* Problem statement
Print, word for word, the stretch of the post about running mixtral on a GPU from "Even though violet" through "to begin with.".

* Extract provided
= = = = =

I just tried a larger model on my GPU: mixtral -> 27/33 layers to GPU

Perf actually got slightly better (rounding error though)

0.1.27

>>> why is the sky blue?
 The sky appears blue because of a process called Rayleigh scattering. As sunlight reaches Earth's atmosphere, it
is made up of different colors, which are essentially different wavelengths of light. Shorter wavelengths (like
violet and blue) are scattered in all directions more than other colors like red, orange, and yellow, which have
longer wavelengths.

Even though violet light is scattered more than blue light, the sky appears blue rather than violet because our
eyes are more sensitive to blue light and because sunlight reaches us with less violet light to begin with.
Additionally, some of the violet light gets absorbed by the ozone layer in the atmosphere. As a result, the sky we
observe is predominantly blue.

= = = = =

* Dataset excerpt

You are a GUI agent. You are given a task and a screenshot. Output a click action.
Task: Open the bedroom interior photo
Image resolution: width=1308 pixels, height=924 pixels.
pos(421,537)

= = = = =

* The solution
Even though violet light is scattered more than blue light, the sky appears blue rather than violet because our
eyes are more sensitive to blue light and because sunlight reaches us with less violet light to begin with.